NORTHERN DISTRICT OF CALIFORNIA
DONNA LEA MORSE, No. 99-11966
v. A.P. No. 99-1193
DONNA LEA MORSE,
Memorandum of Decision
In this adversary proceeding, creditor Karen Thomas seeks to deny the discharge of Chapter 7
debtor and defendant Donna Lea Morris. For the reasons stated below, the court finds no merit to any
of the three grounds asserted by Thomas.
Before bankruptcy, Morse operated a business known as the Plaza Street Café in Healdsburg,
California. She was not successful. On the eve of her bankruptcy, she accepted an offer from the
landlord of the business premises to surrender her lease rights for $15,000.00. On the advice of her
counsel, Morse placed the landlord's $15,000.00 check in a safe deposit box.

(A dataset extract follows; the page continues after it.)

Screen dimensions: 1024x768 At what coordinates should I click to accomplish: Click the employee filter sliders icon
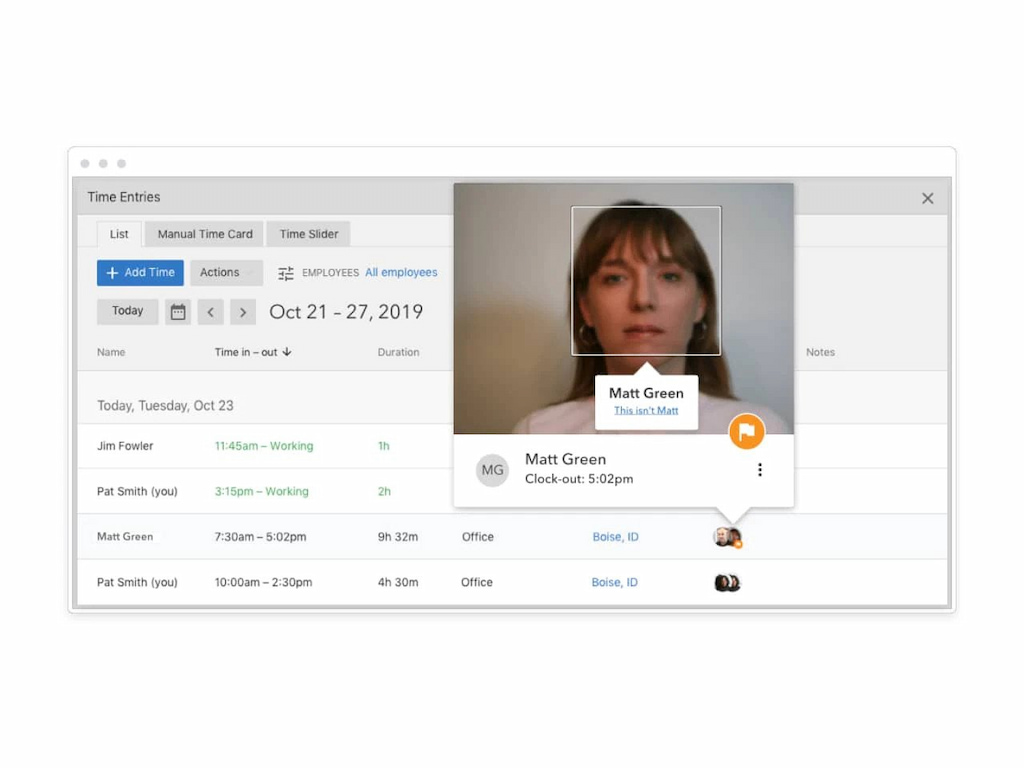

She scheduled the funds
in her list of assets, and fully disclosed the transaction in at least two other places in her statement of
affairs. Thomas urges that this conduct constitutes concealment of property with the intent to hinder
creditors, such that §727(a)(2) of the Bankruptcy Code bars a discharge.
The court finds no evidence to support Thomas' allegations. The funds were not concealed.
Their location was freely discussed with the trustee. It is true that their exact location was not
scheduled, in that Morse opened the safe deposit box in the few days between the time she signed the
bankruptcy papers and the time they were filed. There is no evidence, however, that the location of the
money was ever a secret or that the failure to mention the safety deposit box was material. Nor does
Thomas have any explanation as to how it could profit Morse to conceal the location of the funds after
so fully disclosing their existence. Morse had no judgment creditors. The placing of the funds in the
safe deposit box appears completely lawful.
Even if the placing of the funds in the safe deposit box was somehow improper, the court finds
no evidence that Morse placed the funds there with the intent to hinder or defraud anyone. She
segregated the funds on the advice of counsel. That advice appears to have been lawful and proper.
Even if it somehow was not, Morse's reliance on the advice was reasonable and negates any fraudulent
intent. In re Adeeb
, 787 F.2d 1339, 1343 (9th
Thomas' second ground for denial of the discharge relates to an ex parte
order Thomas obtained
from the state court prohibiting Morse from transferring the lease. Thomas obtained the order three
days after Morse had agreed to surrender the premises to the landlord and had given him her keys. The
copy of the order served on Morse did not contain the name or signature of the judge who issued it.
After consulting with her counsel, Morse believed the order was ineffective, both because it had been
issued after she had made her agreement with the landlord and because it was defective.
Thomas argues that the violation of the state court order constitutes a "separate basis for denial
of discharge." However, she provided no support for this assertion. It is clear from her own argument
that violation of the order was nothing more than evidence of Morse's intent. The court is not
persuaded by this evidence, in light of Morse's relative lack of sophistication in business and legal
matters, limited education, and her reliance on counsel. Regardless of whether the order was defective
or too late, Morse had a good faith belief that it was both.
Thomas' last argument is that Morse should be denied her discharge because she falsely failed to
schedule family members as creditors. Morse testified that she "morally" owed some money to family
members, in an unknown amount. There was no evidence that these debts were legally enforceable.
There was no evidence that any of the family members considered themselves to be creditors, or that
anything more than the most vague idea exists as to how much their claims might be. There is no just
basis for such vague and immaterial allegations to stand between Morse and her discharge.
For the foregoing reasons, Thomas will take nothing by her complaint, which will be dismissed
with prejudice. Morse shall recover her costs of suit.
This memorandum constitutes the court's findings and conclusions pursuant to FRCP 52(a) and
FRBP 7052. Counsel for the prevailing party shall submit an appropriate form of judgment forthwith.